In this paper, we mainly focus on keyphrase extraction task, whereas our proposed method is applicable to other natural language tasks such as named entity recognition. For named entity recognition task, existing method

[14] uses a sequence labeling model to tagging the candidate entity using “B”, “I”, “O” and another multi-class multi-label classification model to type the entity, e.g. organization, person. However, sequence labeling can hardly solve the overlapped name entities (e.g. “BMW X1” and “BMW” are a car brand and a car series respectively, showing different granularity of information) which can be solved using our method. Furthermore, by changing the candidate selection stage in this paper, we can obtain an end-to-end method for keyphrase extraction and named entity recognition. For example, given a document, we can split it by symbols that hardly appear in an entity, such as comma, period.

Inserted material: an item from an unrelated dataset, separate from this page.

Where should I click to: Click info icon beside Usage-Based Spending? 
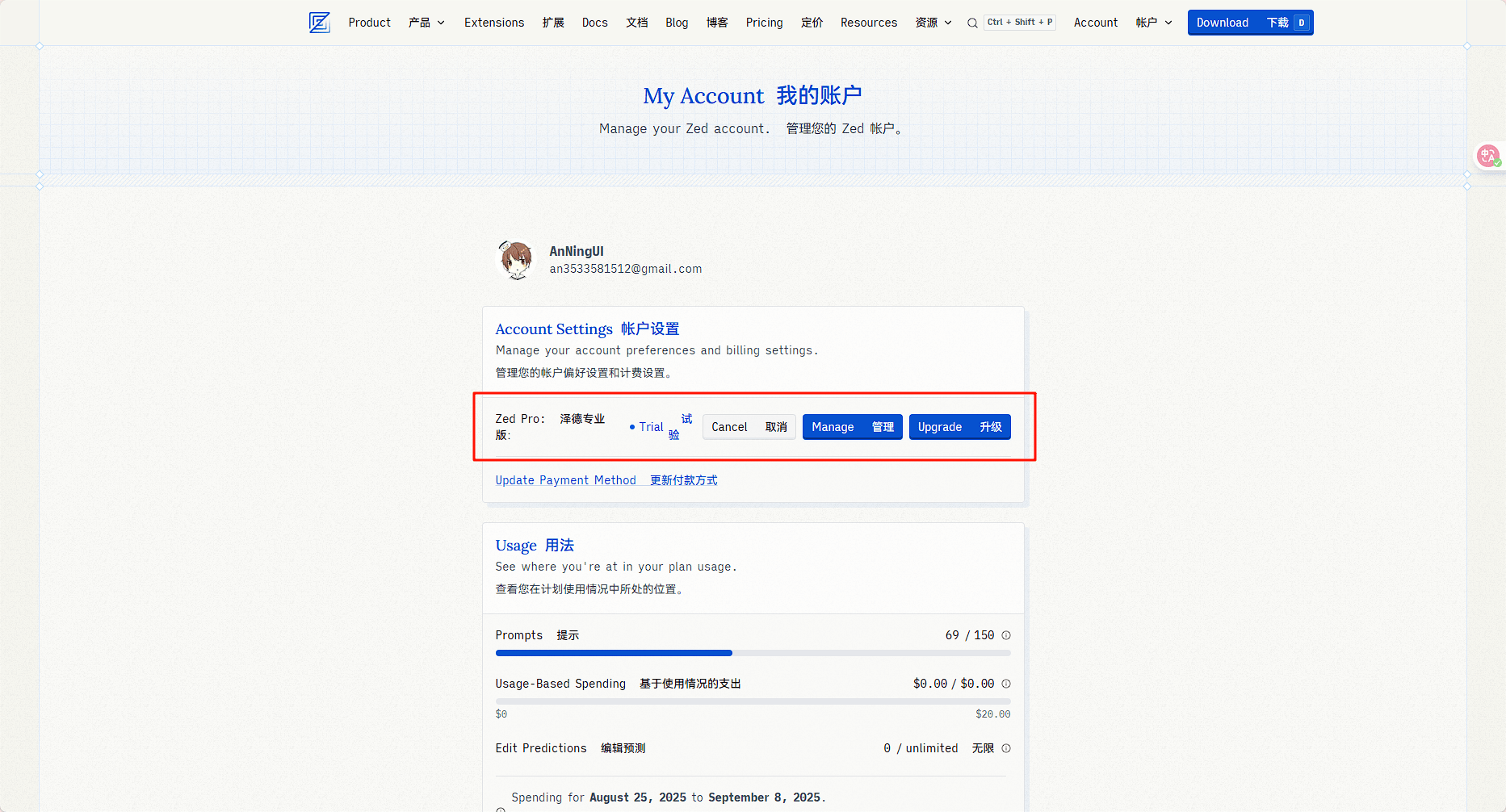pyautogui.click(x=1006, y=684)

Then, all possible spans in the splits are selected as candidates.

Conclusion and Future Work

The key idea of Span Keyphrase Extraction  model is to build span-based feature representation for keyphrases. Span-based approach is capable of tackling overlapping keyphrases effectively. Furthermore, our proposed model is able to utilize context information based on an overall understanding of the document and a better considering of interactions between phrases by Bi-LSTM models. Comprehensive empirical studies demonstrate the effectiveness of our proposed model on four benchmark datasets.

Future works focus on three aspects: (i) Our model adopt two-step approach, so it cannot avoid error accumulation. Motivated by this, We are pursuing a method to improve the coverage (e.g. a more exhaustive part-of-speech pattern, using all span limited by a threshold length as candidate phrases and using all possible spans in segment split by symbols). (ii) We adopt our model in other natural language processing tasks, (e.g. named entity recognition or automatic text summarization) which need to extract continuous texts for classification or ranking. (iii) Our proposed model views the same phrases appear in different positions as difference phrases and fails to utilize this valuable information. It would be interesting to explore a new model structure to solve this problem.